Menjagal hewan untuk dijadikan makanan biasanya dilakukan tanpa rumus Trinitarian,[6][7] meskipun Gereja Apostolik Armenia, di bandingkan Kristen Ortodoks lainnya, memiliki ritual mengikuti shechitah, aturan penjagalan Yahudi.[8] Menurut Norman Geisler, Alkitab memerintahkan seseorang untuk "menjauhi makanan yang dipersembahkan kepada berhala, mengandung darah, mengandung daging dari hewan-hewan yang dicekik".[9]

Terdapat pula sejumlah kelompok yang memiliki pantang makanan tertentu, seperti beberapa biarawan Kristen, seperti Trapis, mengadopsi kewajiban vegetarianisme Kristen.[10] Selain itu, umat Kristen dari tradisi Adventis Hari Ketujuh umumnya "berpantang menyantap daging dan makanan berbumbu pekat".[11] Umat Kristen dalam aliran-aliran Anglikan, Katolik, Lutheran, Methodis dan Ortodoks biasanya menjalankan hari pantang daging, khususnya pada musim liturgi Prapaskah.[12][13][14][15]

Gambaran Umum[sunting | sunting sumber]

Hukum-hukum tentang ketahiran dan kenajisan telah diterapkan dalam mengatur apa yang boleh dimakan, dan apa yang tidak boleh dimakan.
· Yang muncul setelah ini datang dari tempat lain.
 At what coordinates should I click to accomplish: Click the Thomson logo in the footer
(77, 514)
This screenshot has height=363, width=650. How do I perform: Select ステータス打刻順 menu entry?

Secara umum semua buah dan sayuran adalah tahir. Namun, mengenai makhluk hidup, hukum itu amat ketat. Hukum tersebut termuat dalam Imamat 11.[16] Peraturan tentang hal yang tahir dan yang najis, tentang makanan yang halal dan yang haram menduduki tempat penting dalam hukum Taurat. Tetapi Yesus mengatakan, "Apapun dari luar yang masuk ke dalam seseorang tidak dapat menajiskannya, tetapi apa yang keluar dari seseorang itulah yang menajiskannya". Dan penginjil menyimpulkan, "Dengan demikian Ia menyatakan semua makanan halal" (Markus 7:15,19).[17]

Perjanjian Lama[sunting | sunting sumber]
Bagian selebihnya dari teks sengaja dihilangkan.